### DIRECTIONS FOR THIS TASK
Give back every entry, exactly as written.

### DATA TO USE
= Beginning of Section =
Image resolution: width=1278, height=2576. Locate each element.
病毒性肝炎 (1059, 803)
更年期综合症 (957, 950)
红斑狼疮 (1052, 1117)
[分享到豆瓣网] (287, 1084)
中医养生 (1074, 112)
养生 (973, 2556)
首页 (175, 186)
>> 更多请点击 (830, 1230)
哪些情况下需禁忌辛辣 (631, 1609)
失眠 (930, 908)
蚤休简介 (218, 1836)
= End of Section =
### SOLUTION TO THIS TASK
Image resolution: width=1278, height=2576. Locate each element.
病毒性肝炎 (1059, 803)
更年期综合症 (957, 950)
红斑狼疮 (1052, 1117)
[分享到豆瓣网] (287, 1084)
中医养生 (1074, 112)
养生 (973, 2556)
首页 (175, 186)
>> 更多请点击 (830, 1230)
哪些情况下需禁忌辛辣 (631, 1609)
失眠 (930, 908)
蚤休简介 (218, 1836)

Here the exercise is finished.